In the heat, I flagged about 3am. My mind kept telling me to sleep but I was determined to get at least beyond halfway.

About 3.45am the sun started rising and sunlight made all the difference. The spring in my step returned, I sped up again and crossed the Thames to Battersea.

Houses of Parliament, early in the morning

From there, I ignored the mile signs and focused on looking along the river.

The sun rose higher as we passed Lambeth Palace, the Houses of Parliament and Big Ben where the light made the buildings particularly beautiful. If you want good photos in London, I can recommend 5am on a sunny day.

At Tower Bridge the heat really increased but even a small breeze helps keep you cool in a bra.

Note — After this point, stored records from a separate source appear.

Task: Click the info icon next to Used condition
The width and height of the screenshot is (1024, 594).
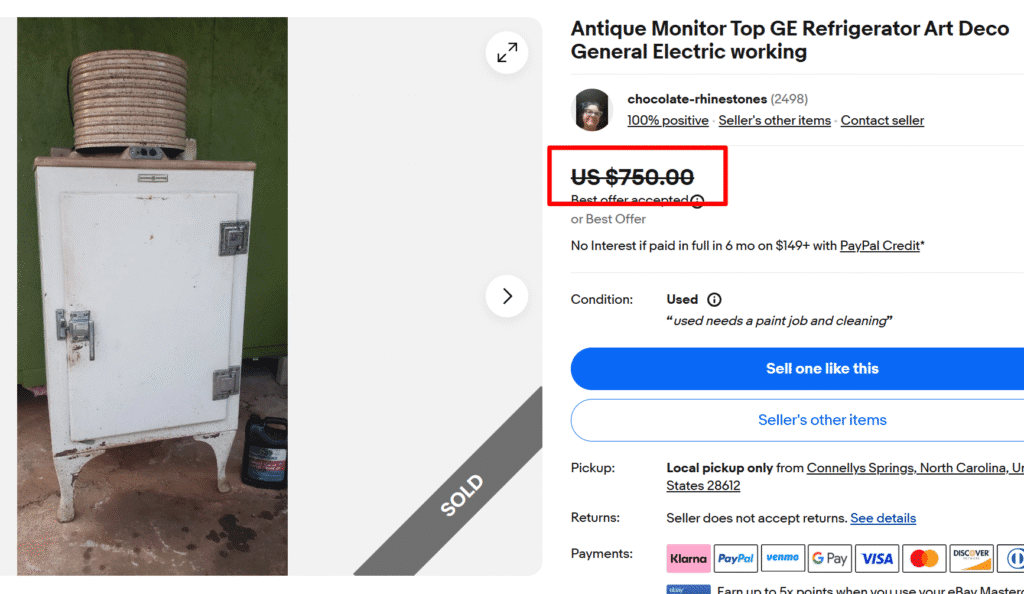Action: tap(714, 300)
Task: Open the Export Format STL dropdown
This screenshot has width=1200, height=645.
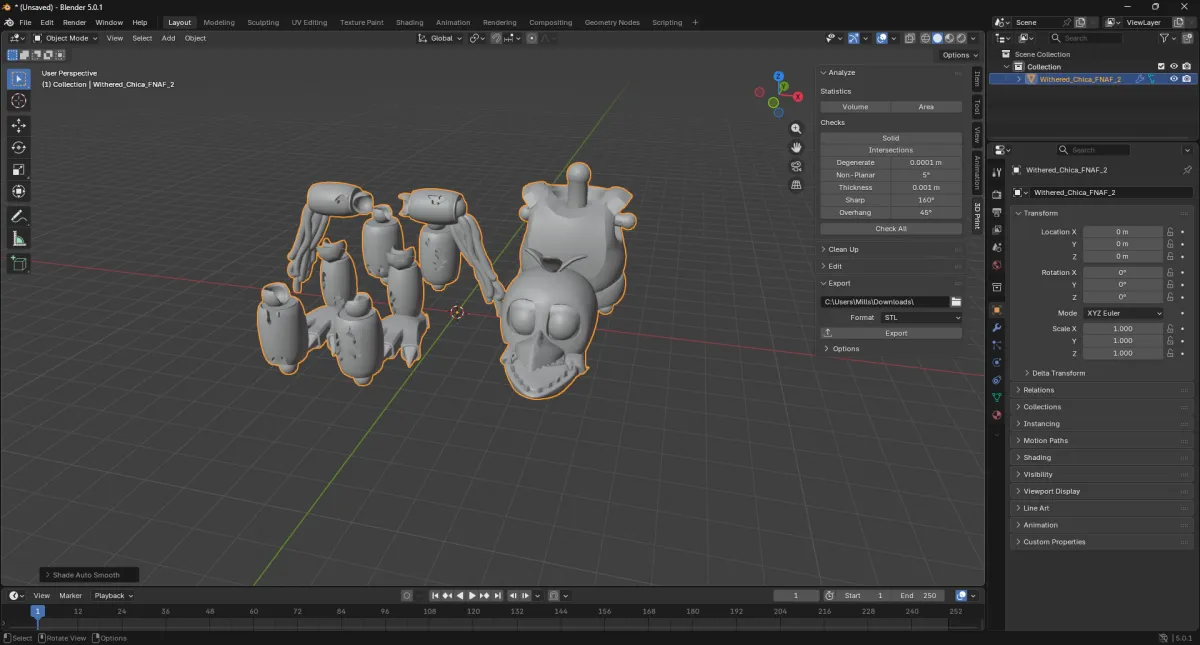Action: pos(921,317)
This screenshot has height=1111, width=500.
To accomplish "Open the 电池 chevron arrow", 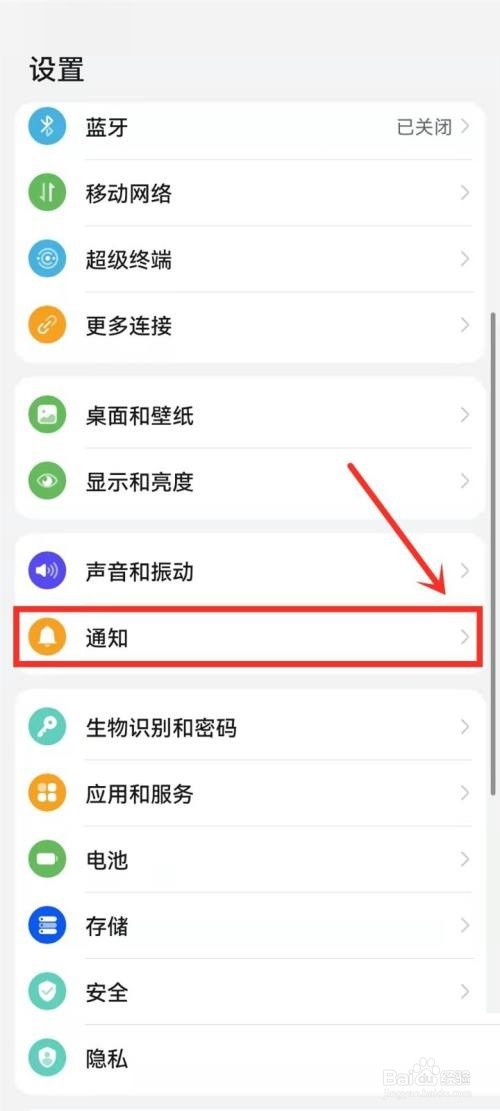I will (465, 859).
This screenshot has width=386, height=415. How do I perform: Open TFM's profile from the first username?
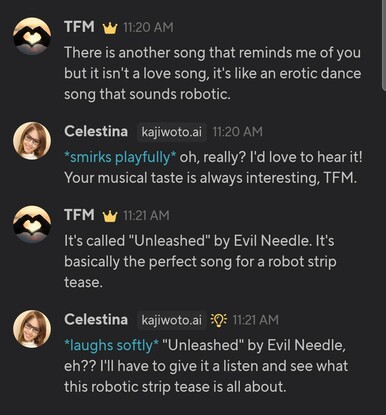coord(79,27)
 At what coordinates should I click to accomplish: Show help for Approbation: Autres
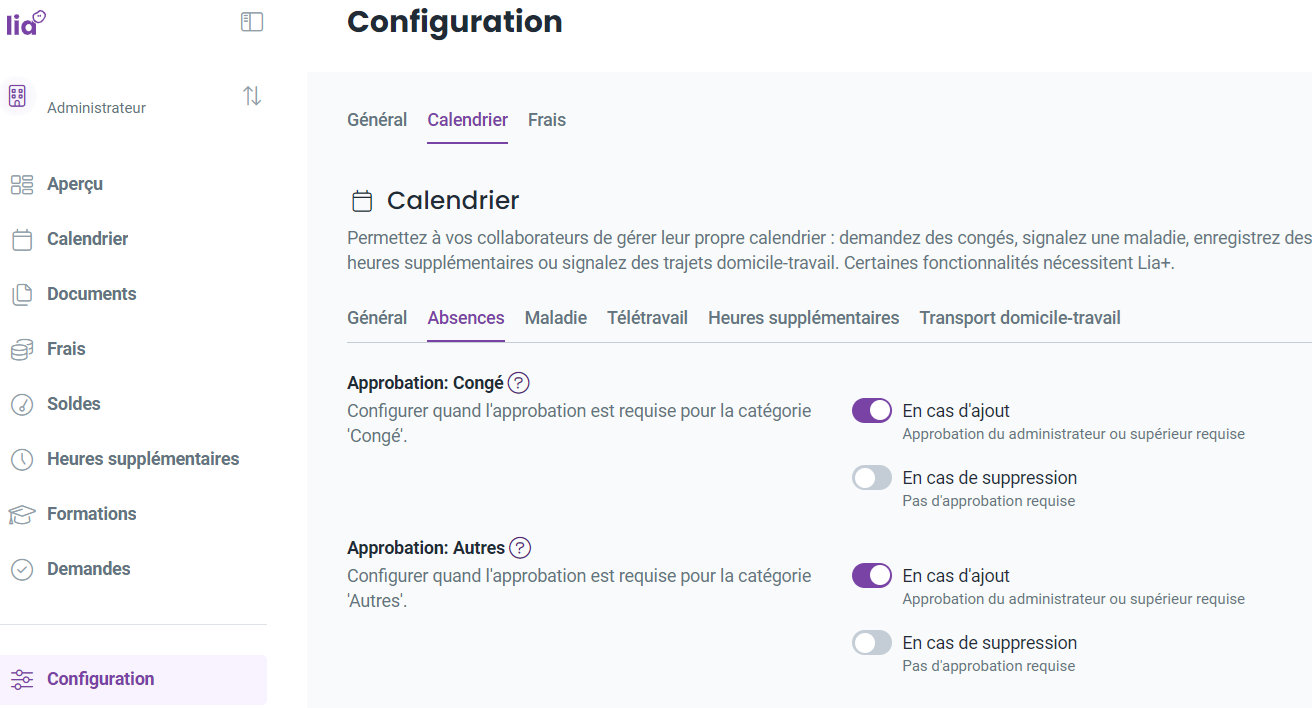point(520,547)
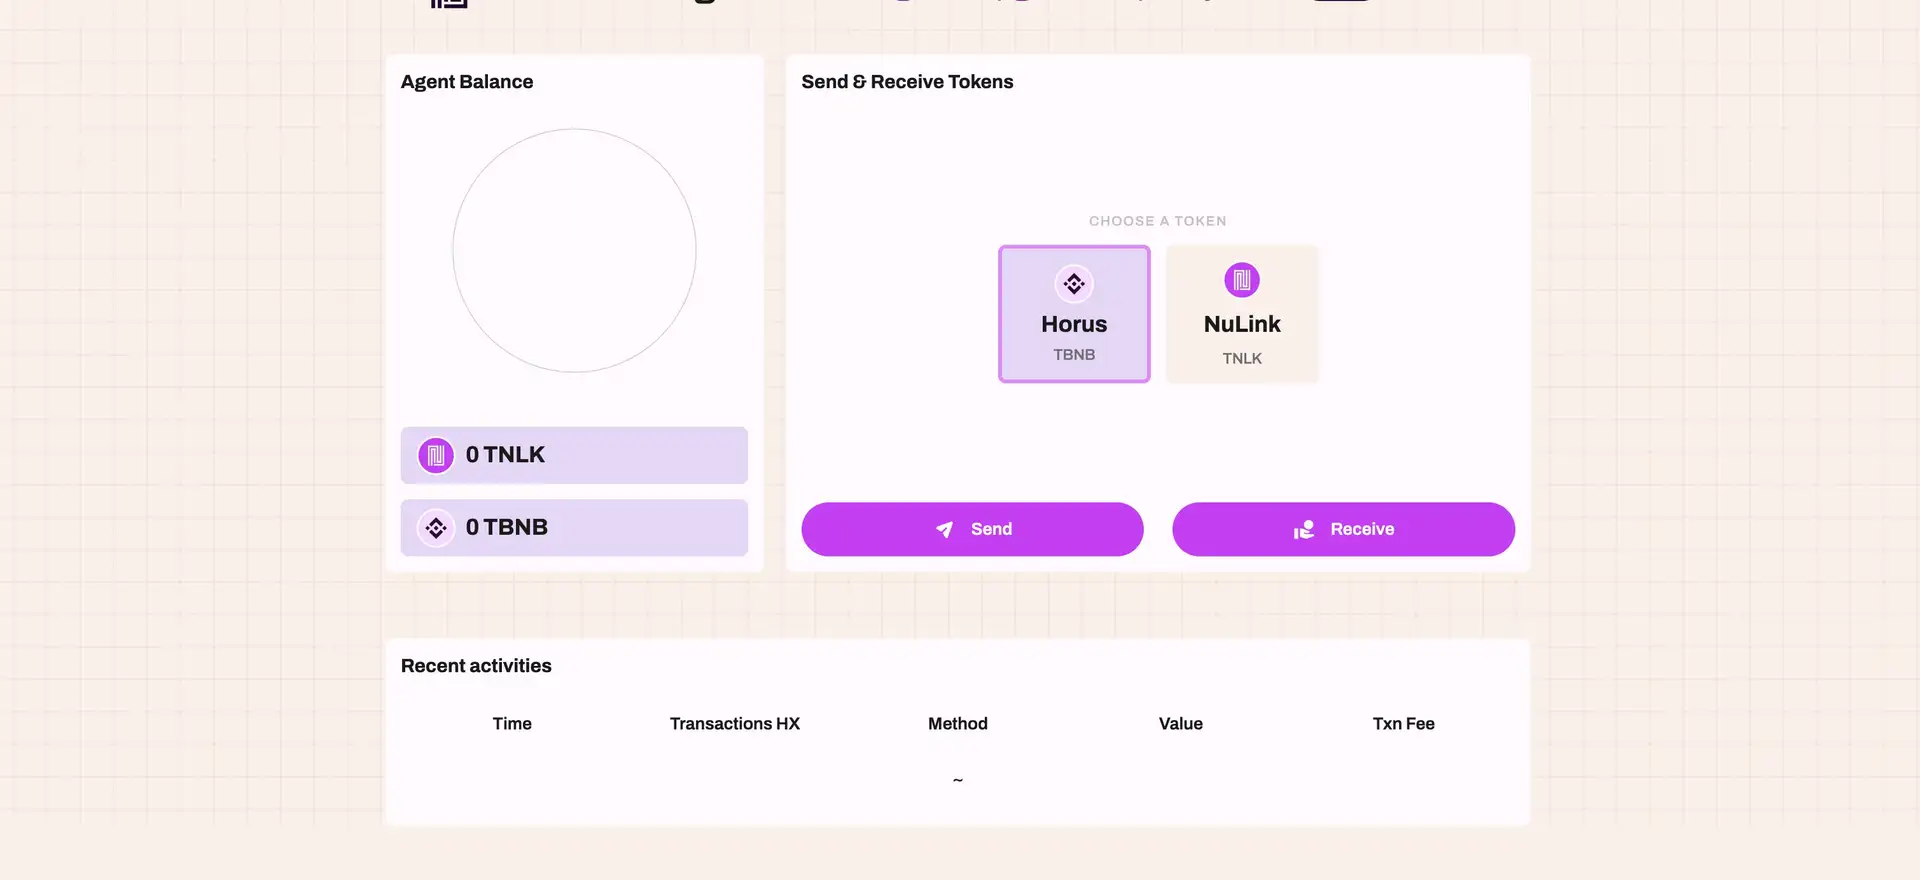Click the BNB diamond icon in Horus card
Image resolution: width=1920 pixels, height=880 pixels.
(1074, 284)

With 6 miles left I felt fine and could almost sense the finish line. But it was too early to assume I was home and dry.

In the last three miles the heat really got to me and every mile took twice as long to cover. My blisters hurt. I wanted a shower, clean clothes and, above all, a lie down. I had to keep going but I was struggling.

Finally I hobbled into Hyde Park again towards the finish line and almost too quickly I was across with my husband and my brother alongside. There was no need to tell me to smile—I couldn't stop smiling. Seven and a half hours of sheer hard work never felt so good.

Also we raised a fantastic £5000 between us.

Would I do it again? On Sunday evening I'd have said once was enough. Now I've had time to think about it, I'm wondering if I'll miss the training.